Para compensar, o estado usa outras fontes de recurso. Uma é o Fundo Estadual
de Saúde, cujo dinheiro tem sido utilizado para cobrir as despesas do Hospital
Universitário Pedro Ernesto. Outra é a Fundação de
Amparo à Pesquisa do Rio (Faperj). Juntos, o fundo e a verba de pesquisa
foram responsáveis por 118,9 milhões de reais em 2005. É
dinheiro com destino predeterminado, ao contrário dos recursos do Tesouro.

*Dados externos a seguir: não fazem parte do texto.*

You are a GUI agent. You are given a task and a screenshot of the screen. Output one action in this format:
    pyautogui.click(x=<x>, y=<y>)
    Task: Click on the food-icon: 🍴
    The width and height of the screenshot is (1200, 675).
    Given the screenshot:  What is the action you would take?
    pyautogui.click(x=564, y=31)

"Isso fere a autonomia universitária", diz o reitor. "Entendo que ele queira
flexibilidade, mas não se dá cheque em branco", rebate o secretário.
A
Uerj também recebe pagamentos por projetos que desenvolve e repasses do
governo federal, via SUS. O dinheiro é usado para as despesas fixas, e
sobra pouco para reinvestir. Somente com pessoal são gastos 300 milhões
de reais por ano. "A universidade não paga mais nem passagem para professor
viajar para congresso", comenta o reitor. Wanderley de Souza afirma que questões
de investimento são usadas como pretexto pelo movimento sindical. O cerne
da briga, segundo ele, é salário. "Foi por isso que a greve foi
decretada. Mas os professores da Uerj ganham até melhor que os da UFRJ.
Mereciam ganhar mais, mas não há recursos no momento", diz Wanderley,
que ameaça demitir quem não retornar ao trabalho. Enquanto segue
o impasse, Gisele Camargo, 22 anos, aluna de geologia, recém-aprovada num
concurso da Petrobras, vê o sonho de trabalhar na empresa escapar-lhe por
entre os dedos. Às vésperas de receber o diploma, não consegue
concluir o curso por causa da greve. Já pensa em recorrer à Justiça.